Some of the alleged victims, ranging in age from 13 to 17, were forced to have sex with "clients" of the accused, beaten, confined and robbed, Crown prosecutor Julien Lalonde told court on the opening day of what is expected to be a month-long trial.
Several of the victims also had their clothes ripped off and were photographed in the nude, prosecutors alleged.
"They were told they would be working as escorts," Lalonde said in his opening remarks.
In one case, a 13-year-old victim was assaulted after her mother dropped her off for what she thought was a sleepover with a friend, said prosecutors.
Court was told the victim's mother immediately called 911 the following morning when her daughter came home and collapsed in tears.
Ever since they first surfaced last year, the stunning allegations have served as a stark reminder to parents to be mindful about the people their teenaged children might be in contact with on platforms like Facebook and Twitter.
As their family members watched from the courtroom's spectator gallery, two of the accused sat in the prisoner box, a city police constable between them.
One of the girls, her brown hair in a ponytail flung over the left shoulder of her dark blazer, frequently looked over so-called "storyboards" used by prosecutors as exhibits in the trial.
The second teen, clad in a white blouse and dark pants, slouched forward during much of the proceedings, looking down and twirling her long, black hair between her fingers.
The third accused, who was not in custody, wore a brightly coloured blouse and a black skirt as she sat among family members in the public gallery.
The storyboards themselves illustrated the Crown's assertions of how teenaged victims were either threatened with violence or physically beaten, and then connected to "johns" who paid to be with young prostitutes.
In one case, a man in his 30s allegedly paid $60 for oral sex with a 16-year-old. In another, court heard how a prospective client declined to have sex with one of the teens after the victim made clear to him that she was with him against her will.
The three accused are facing dozens of charges including human trafficking, procuring for prostitution, abduction and sexual assault.
They also face child pornography charges in connection with the alleged nude photos taken of the victims.

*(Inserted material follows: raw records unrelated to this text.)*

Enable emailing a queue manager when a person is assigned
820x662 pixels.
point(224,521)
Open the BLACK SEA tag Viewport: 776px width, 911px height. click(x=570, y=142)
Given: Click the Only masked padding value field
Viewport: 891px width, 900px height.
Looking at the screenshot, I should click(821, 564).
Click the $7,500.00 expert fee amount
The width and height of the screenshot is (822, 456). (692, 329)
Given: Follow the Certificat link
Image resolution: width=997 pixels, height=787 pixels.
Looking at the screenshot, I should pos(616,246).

The girls were arrested last June in the Ottawa area after social media was allegedly used to lure seven girls between 13 and 17 years of age to a community housing project in southeast Ottawa.

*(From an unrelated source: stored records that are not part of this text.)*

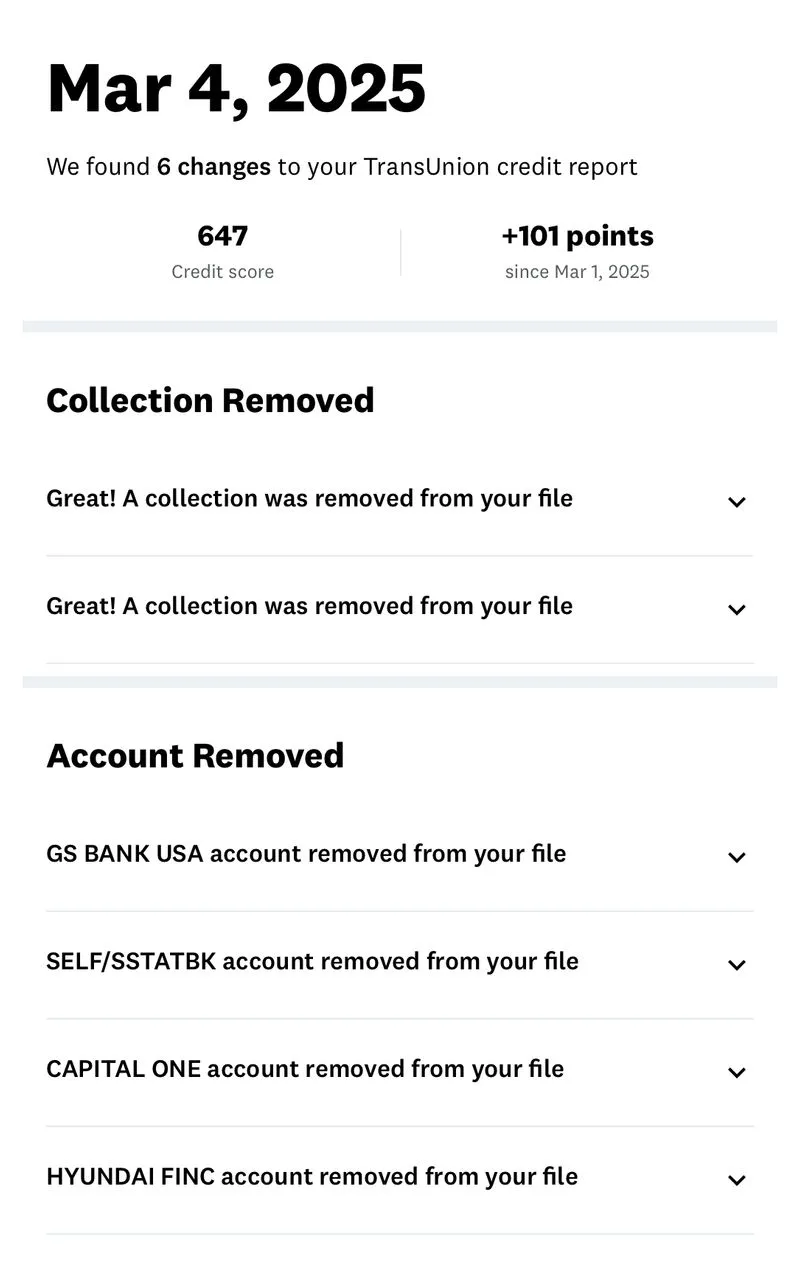Tap 'CAPITAL ONE account removed' text
This screenshot has width=796, height=1270.
point(305,1069)
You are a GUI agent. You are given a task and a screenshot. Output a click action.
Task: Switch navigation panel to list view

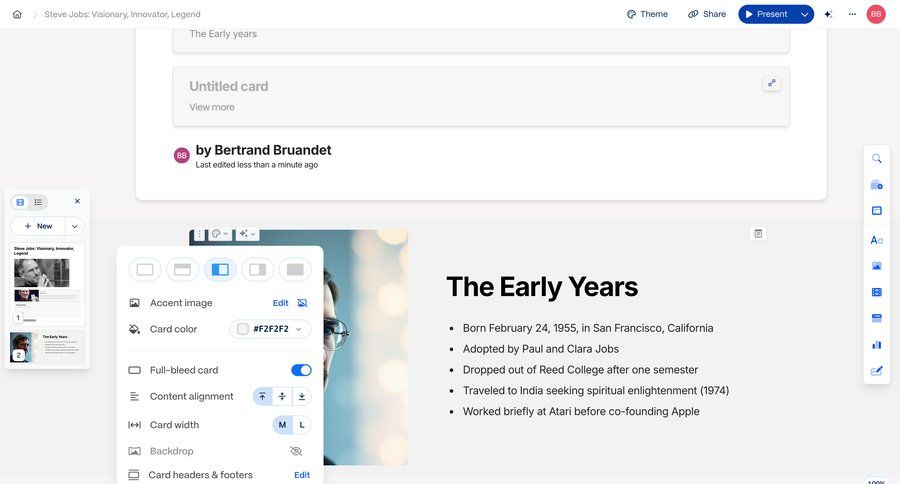[38, 202]
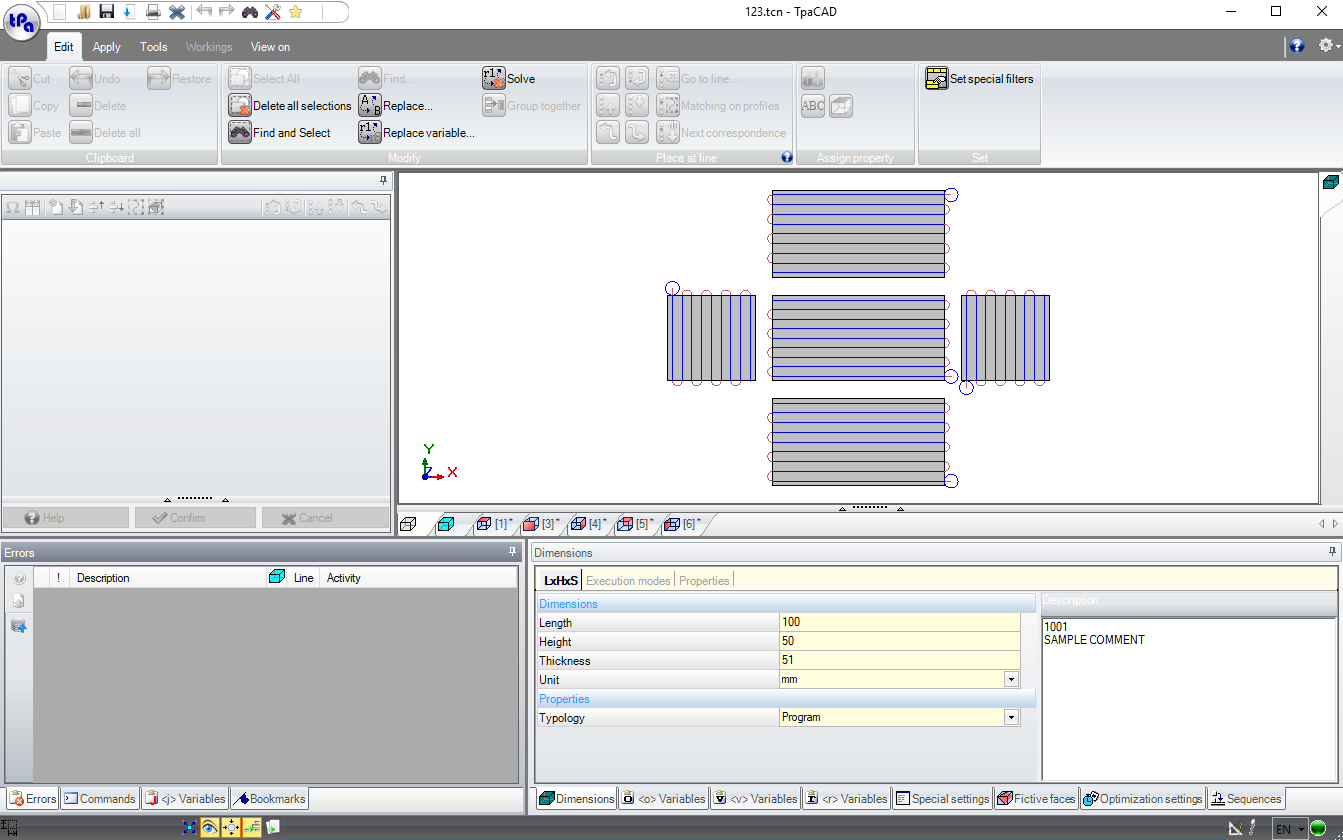Save the program using the Save icon
This screenshot has width=1343, height=840.
click(107, 10)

The victims were allegedly invited to the home where they were held against their will, given alcohol and, in at least one case, drugged.

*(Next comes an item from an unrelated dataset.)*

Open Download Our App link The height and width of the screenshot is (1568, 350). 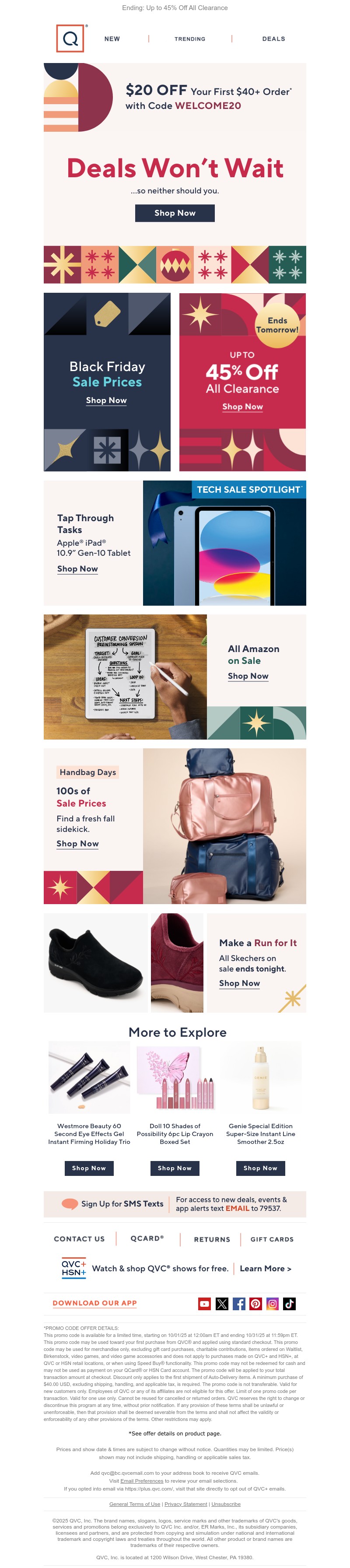coord(94,1303)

Two of the accused girls were 15 and the third was 16 at the time of their arrests.
The charges relate to three separate incidents in May and June last year.
A publication ban under the Youth Criminal Justice Act prevents identification of both the accused and their alleged victims.
Lawyers were also expected to argue on Wednesday that reporters be allowed to "tweet" from the courtroom after at least three media outlets complained about a court-imposed ban on the use of cellphone technology during the trial.